=== Instructions for the task ===
Copy the following data line for line, keeping every character as it stands.

=== Exercise data ===
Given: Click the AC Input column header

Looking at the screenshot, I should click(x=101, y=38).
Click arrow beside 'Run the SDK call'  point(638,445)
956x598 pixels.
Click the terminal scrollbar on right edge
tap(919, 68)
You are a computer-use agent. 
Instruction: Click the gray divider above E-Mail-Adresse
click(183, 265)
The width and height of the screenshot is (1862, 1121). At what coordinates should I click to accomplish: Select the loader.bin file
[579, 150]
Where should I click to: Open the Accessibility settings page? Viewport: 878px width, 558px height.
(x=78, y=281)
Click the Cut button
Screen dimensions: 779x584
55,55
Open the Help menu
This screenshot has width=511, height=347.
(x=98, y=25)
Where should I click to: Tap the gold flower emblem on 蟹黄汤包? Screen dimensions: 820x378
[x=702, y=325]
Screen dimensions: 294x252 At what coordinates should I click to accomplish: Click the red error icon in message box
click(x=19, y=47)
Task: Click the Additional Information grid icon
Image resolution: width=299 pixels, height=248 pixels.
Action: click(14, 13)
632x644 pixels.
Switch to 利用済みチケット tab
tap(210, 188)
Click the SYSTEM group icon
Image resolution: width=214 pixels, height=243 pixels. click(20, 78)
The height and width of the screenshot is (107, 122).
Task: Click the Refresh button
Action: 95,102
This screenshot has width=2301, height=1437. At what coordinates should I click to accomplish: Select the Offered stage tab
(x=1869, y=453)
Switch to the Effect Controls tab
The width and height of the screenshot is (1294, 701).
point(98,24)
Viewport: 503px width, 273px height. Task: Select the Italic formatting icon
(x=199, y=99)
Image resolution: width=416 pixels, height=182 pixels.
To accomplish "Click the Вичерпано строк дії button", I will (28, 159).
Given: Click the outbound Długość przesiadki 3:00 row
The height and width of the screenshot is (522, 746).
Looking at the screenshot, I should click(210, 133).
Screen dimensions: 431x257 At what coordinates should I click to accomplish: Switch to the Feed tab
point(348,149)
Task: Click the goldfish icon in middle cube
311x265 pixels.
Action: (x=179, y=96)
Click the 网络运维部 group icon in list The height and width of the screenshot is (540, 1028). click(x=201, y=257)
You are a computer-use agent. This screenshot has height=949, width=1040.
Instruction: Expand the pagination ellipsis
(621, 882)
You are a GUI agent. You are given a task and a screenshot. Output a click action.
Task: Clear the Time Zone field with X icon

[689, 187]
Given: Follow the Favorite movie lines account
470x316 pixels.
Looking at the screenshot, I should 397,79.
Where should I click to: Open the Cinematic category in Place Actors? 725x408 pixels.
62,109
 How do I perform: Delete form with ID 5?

=== Output ===
Given: Click the AC Input column header

Looking at the screenshot, I should click(x=101, y=38).
Click arrow beside 'Run the SDK call'  point(638,445)
956x598 pixels.
Click the terminal scrollbar on right edge
tap(919, 68)
You are a computer-use agent. 
Instruction: Click the gray divider above E-Mail-Adresse
click(183, 265)
The width and height of the screenshot is (1862, 1121). At what coordinates should I click to accomplish: Select the loader.bin file
[579, 150]
Where should I click to: Open the Accessibility settings page? Viewport: 878px width, 558px height.
(x=78, y=281)
Click the Cut button
Screen dimensions: 779x584
55,55
Open the Help menu
This screenshot has width=511, height=347.
(x=98, y=25)
Where should I click to: Tap the gold flower emblem on 蟹黄汤包? Screen dimensions: 820x378
[x=702, y=325]
Screen dimensions: 294x252 At what coordinates should I click to accomplish: Click the red error icon in message box
click(x=19, y=47)
Task: Click the Additional Information grid icon
Image resolution: width=299 pixels, height=248 pixels.
Action: click(14, 13)
632x644 pixels.
Switch to 利用済みチケット tab
tap(210, 188)
Click the SYSTEM group icon
Image resolution: width=214 pixels, height=243 pixels. click(20, 78)
The height and width of the screenshot is (107, 122).
Task: Click the Refresh button
Action: 95,102
This screenshot has width=2301, height=1437. At what coordinates should I click to accomplish: Select the Offered stage tab
(x=1869, y=453)
Switch to the Effect Controls tab
The width and height of the screenshot is (1294, 701).
point(98,24)
Viewport: 503px width, 273px height. Task: Select the Italic formatting icon
(x=199, y=99)
Image resolution: width=416 pixels, height=182 pixels.
To accomplish "Click the Вичерпано строк дії button", I will (28, 159).
Given: Click the outbound Długość przesiadki 3:00 row
The height and width of the screenshot is (522, 746).
Looking at the screenshot, I should click(210, 133).
Screen dimensions: 431x257 At what coordinates should I click to accomplish: Switch to the Feed tab
point(348,149)
Task: Click the goldfish icon in middle cube
311x265 pixels.
Action: (x=179, y=96)
Click the 网络运维部 group icon in list The height and width of the screenshot is (540, 1028). click(x=201, y=257)
You are a computer-use agent. This screenshot has height=949, width=1040.
Instruction: Expand the pagination ellipsis
(621, 882)
You are a GUI agent. You are given a task and a screenshot. Output a click action.
Task: Clear the Time Zone field with X icon

[689, 187]
Given: Follow the Favorite movie lines account
470x316 pixels.
Looking at the screenshot, I should 397,79.
Where should I click to: Open the Cinematic category in Place Actors? 725x408 pixels.
62,109
 How do I perform: Delete form with ID 5?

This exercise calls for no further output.